Material:
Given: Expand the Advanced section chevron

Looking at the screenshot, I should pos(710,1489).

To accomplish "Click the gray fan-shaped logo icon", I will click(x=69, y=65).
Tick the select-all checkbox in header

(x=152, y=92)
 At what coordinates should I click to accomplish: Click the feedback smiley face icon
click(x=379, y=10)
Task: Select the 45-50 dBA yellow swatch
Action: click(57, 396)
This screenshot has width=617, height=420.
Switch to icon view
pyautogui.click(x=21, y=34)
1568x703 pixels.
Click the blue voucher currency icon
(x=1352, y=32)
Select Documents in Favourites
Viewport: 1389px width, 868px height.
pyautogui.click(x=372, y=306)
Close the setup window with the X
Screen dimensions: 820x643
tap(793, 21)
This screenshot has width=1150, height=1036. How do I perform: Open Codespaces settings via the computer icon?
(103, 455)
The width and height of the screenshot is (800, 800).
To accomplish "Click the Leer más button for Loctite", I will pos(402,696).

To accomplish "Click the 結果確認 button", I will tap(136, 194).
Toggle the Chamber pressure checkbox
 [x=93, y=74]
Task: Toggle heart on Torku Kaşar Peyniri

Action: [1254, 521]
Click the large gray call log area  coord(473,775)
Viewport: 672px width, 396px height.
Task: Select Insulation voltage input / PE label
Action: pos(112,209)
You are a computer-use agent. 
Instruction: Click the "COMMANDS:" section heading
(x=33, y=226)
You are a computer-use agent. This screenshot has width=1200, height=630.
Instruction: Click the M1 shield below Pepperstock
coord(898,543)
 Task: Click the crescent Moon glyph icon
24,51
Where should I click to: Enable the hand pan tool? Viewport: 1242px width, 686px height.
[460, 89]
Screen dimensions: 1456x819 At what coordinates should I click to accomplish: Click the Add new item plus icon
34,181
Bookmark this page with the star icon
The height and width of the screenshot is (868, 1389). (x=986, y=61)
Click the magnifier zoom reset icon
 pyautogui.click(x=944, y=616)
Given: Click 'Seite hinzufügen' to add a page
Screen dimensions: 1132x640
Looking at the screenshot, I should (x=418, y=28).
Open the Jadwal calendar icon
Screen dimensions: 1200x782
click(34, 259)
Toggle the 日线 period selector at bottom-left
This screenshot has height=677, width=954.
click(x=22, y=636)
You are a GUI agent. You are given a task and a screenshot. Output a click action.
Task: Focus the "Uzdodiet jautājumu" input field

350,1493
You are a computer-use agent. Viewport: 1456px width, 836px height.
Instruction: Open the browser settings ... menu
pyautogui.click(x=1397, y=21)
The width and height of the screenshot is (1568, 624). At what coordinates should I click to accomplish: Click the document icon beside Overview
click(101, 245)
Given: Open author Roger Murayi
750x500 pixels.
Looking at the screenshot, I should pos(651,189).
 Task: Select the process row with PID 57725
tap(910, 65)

What you will do: Copy out the material above word for word, from its first line up to and including the line containing "pyautogui.click(x=21, y=34)".

Task result:
Given: Expand the Advanced section chevron

Looking at the screenshot, I should pos(710,1489).

To accomplish "Click the gray fan-shaped logo icon", I will click(x=69, y=65).
Tick the select-all checkbox in header

(x=152, y=92)
 At what coordinates should I click to accomplish: Click the feedback smiley face icon
click(x=379, y=10)
Task: Select the 45-50 dBA yellow swatch
Action: click(57, 396)
This screenshot has width=617, height=420.
Switch to icon view
pyautogui.click(x=21, y=34)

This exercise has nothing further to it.